Some gems of wisdom from Thomas Sowell From Thomas Sowell’s column last December:
1. Some people seem to think that, if life is not fair, then the answer is to turn more of the nation’s resources over to politicians — who will, of course, then spend these resources in ways that increase the politicians’ chances of getting reelected.
2. If someone wrote a novel about a man who was raised from childhood to resent the successful and despise the basic values of America — and who then went on to become President of the United States — that novel would be considered too unbelievable, even for a work of fiction. Yet that is what has happened in real life.

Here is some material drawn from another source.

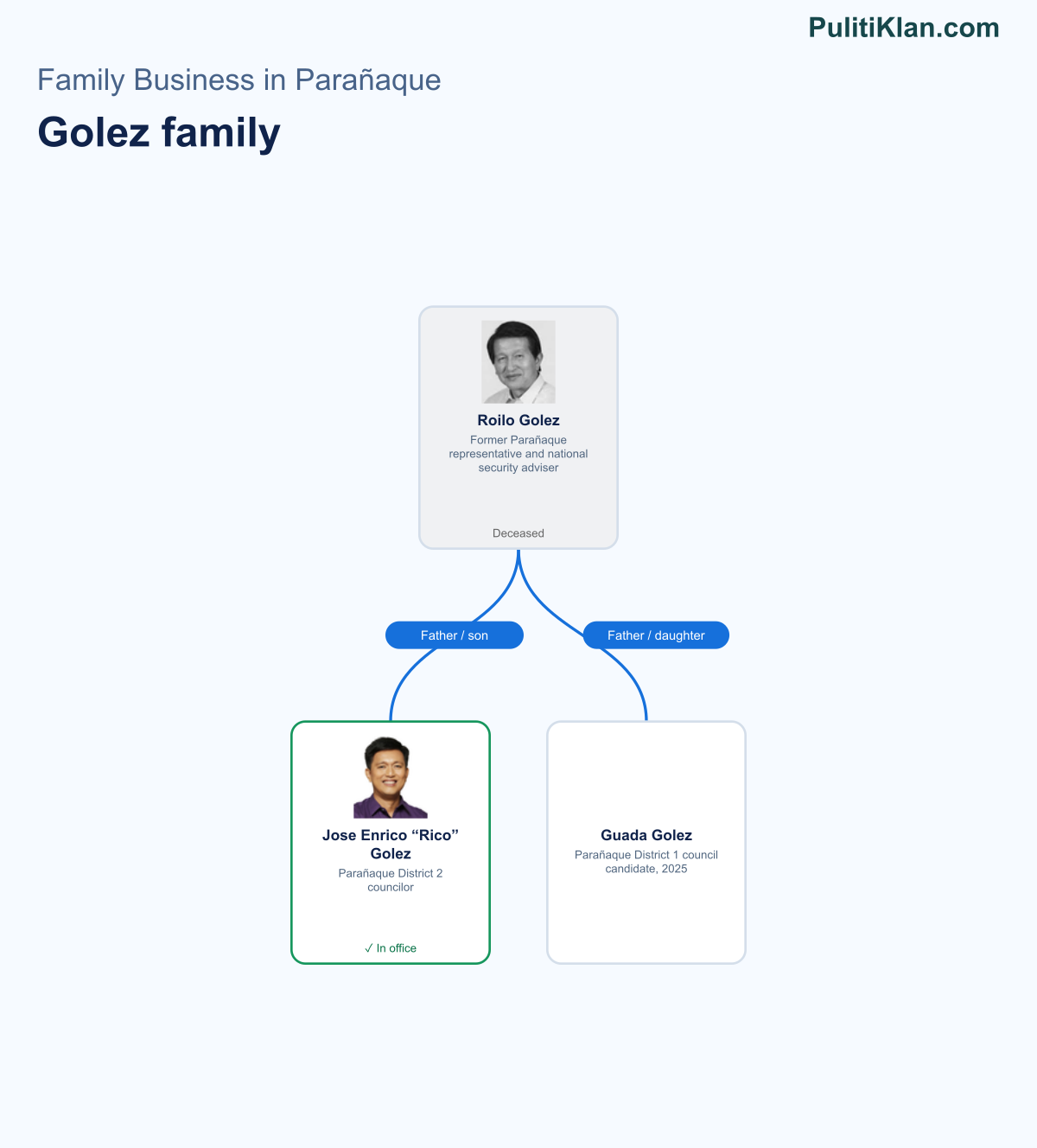Click the Golez family title
This screenshot has height=1148, width=1037.
[x=159, y=133]
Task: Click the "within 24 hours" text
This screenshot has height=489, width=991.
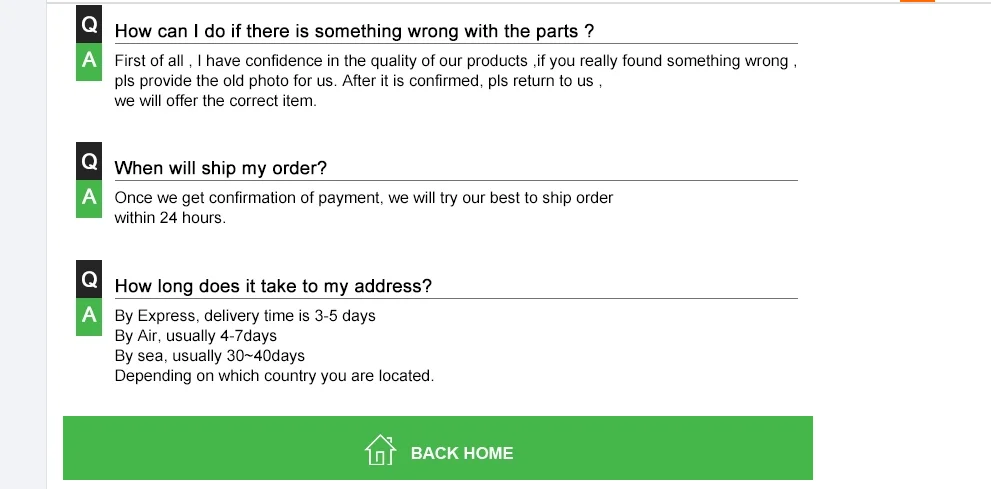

3. Everybody is talking about how we are going to pay for the huge national debt, but nobody seems to be talking about the runaway spending which created that record-breaking debt. In other words, the big spenders get political benefits from handing out goodies, while those who resist giving them more money to spend will be blamed for sending the country off the “fiscal cliff.”
4. The more I study the history of intellectuals, the more they seem like a wrecking crew, dismantling civilization bit by bit — replacing what works with what sounds good.
MP: For the last one (#4), I think we could also apply that conclusion to many other areas like: a) the history of education (e.g. replacing phonics with whole language and replacing traditional math with “rain forest math”), b) the history of public transportation (e.g. replacing cost-effective, convenient cars and freeways with expensive, cost-ineffective light rail transit systems that require massive taxpayer life support in cities like Minneapolis and Los Angeles), and c) the history of energy policy (e.g. trying to replace low-cost, energy-efficient, reliable fossil fuels with high-cost energy-inefficient alternatives like ethanol, wind, and solar, which typically require massive taxpayer life-support).